# Work required
Scale the lines starting at the first one and ending at the line that contains "下載live秀直播平台 (73, 802)", both included, repeating each line with its request. Multiply every coordinate in the answers by 1.3 and round to whole numbers, with halves rounded up, and leave the numbers in the requests unchanged.

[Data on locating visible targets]

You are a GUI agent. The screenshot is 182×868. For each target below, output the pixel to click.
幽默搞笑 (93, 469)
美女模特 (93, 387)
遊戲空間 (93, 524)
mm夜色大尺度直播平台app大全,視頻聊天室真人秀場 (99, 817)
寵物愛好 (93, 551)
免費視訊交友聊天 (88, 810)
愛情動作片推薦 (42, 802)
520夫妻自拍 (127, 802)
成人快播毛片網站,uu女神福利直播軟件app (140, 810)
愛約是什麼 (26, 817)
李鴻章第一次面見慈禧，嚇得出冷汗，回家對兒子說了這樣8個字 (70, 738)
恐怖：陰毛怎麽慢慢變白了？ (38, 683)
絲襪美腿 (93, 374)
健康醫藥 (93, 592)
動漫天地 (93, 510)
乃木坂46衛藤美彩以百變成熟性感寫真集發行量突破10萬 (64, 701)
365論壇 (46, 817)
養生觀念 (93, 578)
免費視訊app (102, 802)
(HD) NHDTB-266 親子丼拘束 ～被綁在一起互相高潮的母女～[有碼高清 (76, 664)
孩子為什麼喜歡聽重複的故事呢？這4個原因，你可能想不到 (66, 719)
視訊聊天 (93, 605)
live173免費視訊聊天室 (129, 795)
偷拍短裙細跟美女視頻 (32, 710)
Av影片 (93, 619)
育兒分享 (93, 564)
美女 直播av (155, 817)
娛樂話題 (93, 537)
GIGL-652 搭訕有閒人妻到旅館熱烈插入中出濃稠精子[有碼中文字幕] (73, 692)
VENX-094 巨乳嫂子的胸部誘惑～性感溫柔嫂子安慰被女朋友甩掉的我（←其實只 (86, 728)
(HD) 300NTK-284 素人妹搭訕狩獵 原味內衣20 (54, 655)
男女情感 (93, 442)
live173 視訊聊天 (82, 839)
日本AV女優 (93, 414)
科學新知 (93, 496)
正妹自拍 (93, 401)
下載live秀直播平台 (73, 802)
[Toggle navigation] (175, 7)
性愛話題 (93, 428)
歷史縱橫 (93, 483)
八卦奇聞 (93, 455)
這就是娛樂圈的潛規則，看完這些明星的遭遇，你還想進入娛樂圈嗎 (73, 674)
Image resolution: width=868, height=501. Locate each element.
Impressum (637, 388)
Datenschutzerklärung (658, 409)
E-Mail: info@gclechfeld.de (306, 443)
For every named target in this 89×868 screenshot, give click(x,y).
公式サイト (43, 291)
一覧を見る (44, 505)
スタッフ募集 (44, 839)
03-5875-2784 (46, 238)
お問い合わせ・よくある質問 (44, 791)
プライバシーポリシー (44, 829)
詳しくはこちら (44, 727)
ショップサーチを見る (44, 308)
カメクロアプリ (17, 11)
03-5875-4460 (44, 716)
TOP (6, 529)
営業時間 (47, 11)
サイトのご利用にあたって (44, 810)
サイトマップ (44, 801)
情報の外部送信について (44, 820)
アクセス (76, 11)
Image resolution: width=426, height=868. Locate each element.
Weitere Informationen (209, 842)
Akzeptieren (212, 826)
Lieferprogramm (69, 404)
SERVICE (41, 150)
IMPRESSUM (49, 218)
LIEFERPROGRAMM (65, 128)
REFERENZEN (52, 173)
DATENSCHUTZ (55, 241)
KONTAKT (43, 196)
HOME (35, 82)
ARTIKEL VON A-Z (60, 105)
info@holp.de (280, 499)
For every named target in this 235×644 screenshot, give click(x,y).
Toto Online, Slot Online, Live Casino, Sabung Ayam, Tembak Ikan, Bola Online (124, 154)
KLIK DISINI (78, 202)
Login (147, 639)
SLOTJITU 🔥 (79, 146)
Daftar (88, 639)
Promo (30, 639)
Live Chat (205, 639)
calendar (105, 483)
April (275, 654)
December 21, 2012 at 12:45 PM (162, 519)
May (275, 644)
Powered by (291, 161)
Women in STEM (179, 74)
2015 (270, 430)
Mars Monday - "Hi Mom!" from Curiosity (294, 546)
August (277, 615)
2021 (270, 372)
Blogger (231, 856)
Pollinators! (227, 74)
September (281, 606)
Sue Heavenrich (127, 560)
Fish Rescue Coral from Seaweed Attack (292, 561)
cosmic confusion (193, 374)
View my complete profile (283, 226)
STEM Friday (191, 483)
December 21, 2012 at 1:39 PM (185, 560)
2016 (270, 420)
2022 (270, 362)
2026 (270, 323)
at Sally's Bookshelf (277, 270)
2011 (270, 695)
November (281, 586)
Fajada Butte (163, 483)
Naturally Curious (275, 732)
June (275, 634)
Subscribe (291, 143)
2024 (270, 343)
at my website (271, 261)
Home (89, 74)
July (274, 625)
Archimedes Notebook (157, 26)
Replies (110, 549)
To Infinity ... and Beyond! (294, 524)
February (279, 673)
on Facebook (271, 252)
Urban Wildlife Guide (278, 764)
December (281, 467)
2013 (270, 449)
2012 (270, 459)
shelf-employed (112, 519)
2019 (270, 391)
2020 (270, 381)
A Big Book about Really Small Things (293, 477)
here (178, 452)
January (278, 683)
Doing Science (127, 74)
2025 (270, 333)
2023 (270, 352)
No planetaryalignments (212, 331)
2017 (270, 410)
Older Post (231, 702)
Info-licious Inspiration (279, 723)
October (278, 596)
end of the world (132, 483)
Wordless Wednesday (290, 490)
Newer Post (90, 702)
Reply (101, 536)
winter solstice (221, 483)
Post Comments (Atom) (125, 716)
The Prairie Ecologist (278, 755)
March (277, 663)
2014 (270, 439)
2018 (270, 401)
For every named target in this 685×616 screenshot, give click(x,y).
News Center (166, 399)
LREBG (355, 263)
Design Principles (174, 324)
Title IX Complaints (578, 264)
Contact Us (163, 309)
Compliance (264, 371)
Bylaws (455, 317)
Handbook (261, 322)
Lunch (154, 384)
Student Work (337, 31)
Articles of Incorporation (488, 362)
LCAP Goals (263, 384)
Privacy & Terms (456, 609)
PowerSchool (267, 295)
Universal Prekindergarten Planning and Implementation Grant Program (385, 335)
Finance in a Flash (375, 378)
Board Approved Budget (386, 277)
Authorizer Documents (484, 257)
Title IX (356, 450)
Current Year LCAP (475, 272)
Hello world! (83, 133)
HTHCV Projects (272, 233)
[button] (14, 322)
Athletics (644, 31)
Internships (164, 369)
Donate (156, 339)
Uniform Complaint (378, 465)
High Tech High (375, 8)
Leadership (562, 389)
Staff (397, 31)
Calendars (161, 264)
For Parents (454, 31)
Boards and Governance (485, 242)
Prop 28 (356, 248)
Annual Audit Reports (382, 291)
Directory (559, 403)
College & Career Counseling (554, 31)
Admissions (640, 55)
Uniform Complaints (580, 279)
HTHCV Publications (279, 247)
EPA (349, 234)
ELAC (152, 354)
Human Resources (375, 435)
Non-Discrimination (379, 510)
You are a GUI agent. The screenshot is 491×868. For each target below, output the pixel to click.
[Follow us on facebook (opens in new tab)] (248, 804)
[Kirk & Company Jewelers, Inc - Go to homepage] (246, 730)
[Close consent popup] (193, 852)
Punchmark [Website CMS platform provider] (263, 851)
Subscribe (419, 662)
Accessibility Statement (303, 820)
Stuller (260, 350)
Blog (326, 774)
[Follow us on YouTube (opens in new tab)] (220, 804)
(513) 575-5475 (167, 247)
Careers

# Solved problem
You are a GUI agent. The screenshot is 182×868. For each target below, output the pixel to click.
幽默搞笑 (121, 610)
美女模特 (121, 503)
遊戲空間 (121, 681)
mm夜色大尺度直播平台app大全,視頻聊天室真人秀場 (129, 1062)
寵物愛好 (121, 716)
免費視訊交友聊天 (114, 1053)
愛情動作片推薦 (55, 1043)
520夫妻自拍 (165, 1043)
成人快播毛片網站,uu女神福利直播軟件app (182, 1053)
愛約是什麼 (34, 1062)
李鴻章第一次面見慈禧，嚇得出冷汗，回家對兒子說了這樣8個字 (91, 959)
恐怖：陰毛怎麽慢慢變白了？ (49, 888)
絲襪美腿 (121, 486)
健康醫藥 (121, 770)
動漫天地 (121, 663)
乃木坂46衛藤美彩以百變成熟性感寫真集發行量突破10萬 (83, 911)
365論壇 (60, 1062)
養生觀念 (121, 751)
免費視訊app (133, 1043)
(HD) NHDTB-266 親子丼拘束 ～被綁在一起互相高潮的母女～[有碼高清 (99, 863)
孩子為什麼喜歡聽重複的故事呢？這4個原因，你可能想不到 (86, 935)
視訊聊天 (121, 787)
live173免費視訊聊天室 (168, 1034)
偷拍短裙細跟美女視頻 (42, 923)
Av影片 (121, 805)
育兒分享 (121, 733)
美女 直播av (202, 1062)
娛樂話題 (121, 698)
GIGL-652 搭訕有閒人妻到旅館熱烈插入中出濃稠精子[有碼中文字幕] (95, 900)
VENX-094 巨乳嫂子的胸部誘惑～性感溫柔嫂子安慰被女朋友甩掉的我（←其實只 (112, 946)
(HD) 300NTK-284 素人妹搭訕狩獵 原味內衣20 (70, 852)
男女情感 (121, 575)
live173 視訊聊天 (107, 1091)
日本AV女優 (121, 538)
科學新知 (121, 645)
正妹自拍 (121, 521)
下載live秀直播平台 (95, 1043)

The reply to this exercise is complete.